• [Stored data]:
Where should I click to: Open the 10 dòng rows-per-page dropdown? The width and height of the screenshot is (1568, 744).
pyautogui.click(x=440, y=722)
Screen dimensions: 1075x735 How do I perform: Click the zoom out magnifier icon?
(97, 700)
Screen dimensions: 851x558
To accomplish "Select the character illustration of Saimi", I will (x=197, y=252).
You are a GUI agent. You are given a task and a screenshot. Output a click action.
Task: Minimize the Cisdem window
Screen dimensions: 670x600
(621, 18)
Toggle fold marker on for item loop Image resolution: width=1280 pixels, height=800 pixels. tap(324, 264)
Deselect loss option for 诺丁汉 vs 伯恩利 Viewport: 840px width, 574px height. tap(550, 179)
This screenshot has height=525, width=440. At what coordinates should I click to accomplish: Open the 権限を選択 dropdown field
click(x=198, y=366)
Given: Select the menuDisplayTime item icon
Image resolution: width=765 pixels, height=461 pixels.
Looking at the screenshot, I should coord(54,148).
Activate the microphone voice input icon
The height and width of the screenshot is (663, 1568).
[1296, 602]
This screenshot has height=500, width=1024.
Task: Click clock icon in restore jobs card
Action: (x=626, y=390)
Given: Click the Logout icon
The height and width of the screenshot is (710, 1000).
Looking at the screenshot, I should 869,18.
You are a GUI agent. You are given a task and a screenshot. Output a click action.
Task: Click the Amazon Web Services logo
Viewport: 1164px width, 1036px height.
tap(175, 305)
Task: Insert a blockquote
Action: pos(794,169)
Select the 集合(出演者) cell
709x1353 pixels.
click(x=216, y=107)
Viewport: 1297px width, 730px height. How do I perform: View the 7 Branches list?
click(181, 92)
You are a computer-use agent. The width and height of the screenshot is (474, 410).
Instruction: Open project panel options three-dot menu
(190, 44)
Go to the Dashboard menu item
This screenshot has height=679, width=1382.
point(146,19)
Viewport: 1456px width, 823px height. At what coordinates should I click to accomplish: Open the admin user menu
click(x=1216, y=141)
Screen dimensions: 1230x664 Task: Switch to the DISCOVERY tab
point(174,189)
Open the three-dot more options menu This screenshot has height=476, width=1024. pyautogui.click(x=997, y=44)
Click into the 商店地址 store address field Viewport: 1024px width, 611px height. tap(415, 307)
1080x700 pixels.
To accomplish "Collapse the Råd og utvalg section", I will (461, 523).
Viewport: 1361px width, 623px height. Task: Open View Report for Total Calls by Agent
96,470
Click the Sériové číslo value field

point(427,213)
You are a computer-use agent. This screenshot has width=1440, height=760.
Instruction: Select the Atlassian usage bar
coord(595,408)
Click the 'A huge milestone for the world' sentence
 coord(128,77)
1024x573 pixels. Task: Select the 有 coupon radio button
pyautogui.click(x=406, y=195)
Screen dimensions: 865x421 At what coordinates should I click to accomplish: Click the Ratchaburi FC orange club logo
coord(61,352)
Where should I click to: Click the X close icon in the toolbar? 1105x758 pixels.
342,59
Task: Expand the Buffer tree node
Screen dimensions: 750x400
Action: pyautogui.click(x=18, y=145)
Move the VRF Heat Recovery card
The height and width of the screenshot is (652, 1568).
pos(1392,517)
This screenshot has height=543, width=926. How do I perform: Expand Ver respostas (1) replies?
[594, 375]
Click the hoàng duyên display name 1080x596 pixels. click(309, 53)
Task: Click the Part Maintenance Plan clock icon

• [PROBLEM TO WORK ON]:
Write out an exact transcription of the line with "Viewport: 1361px width, 623px" and of each line after it; stop at the end of the records.

• [RESULT OF THE TASK]:
Viewport: 1361px width, 623px height. Task: Open View Report for Total Calls by Agent
96,470
Click the Sériové číslo value field

point(427,213)
You are a computer-use agent. This screenshot has width=1440, height=760.
Instruction: Select the Atlassian usage bar
coord(595,408)
Click the 'A huge milestone for the world' sentence
 coord(128,77)
1024x573 pixels. Task: Select the 有 coupon radio button
pyautogui.click(x=406, y=195)
Screen dimensions: 865x421 At what coordinates should I click to accomplish: Click the Ratchaburi FC orange club logo
coord(61,352)
Where should I click to: Click the X close icon in the toolbar? 1105x758 pixels.
342,59
Task: Expand the Buffer tree node
Screen dimensions: 750x400
Action: pyautogui.click(x=18, y=145)
Move the VRF Heat Recovery card
The height and width of the screenshot is (652, 1568).
pos(1392,517)
This screenshot has height=543, width=926. How do I perform: Expand Ver respostas (1) replies?
[594, 375]
Click the hoàng duyên display name 1080x596 pixels. click(309, 53)
Task: Click the Part Maintenance Plan clock icon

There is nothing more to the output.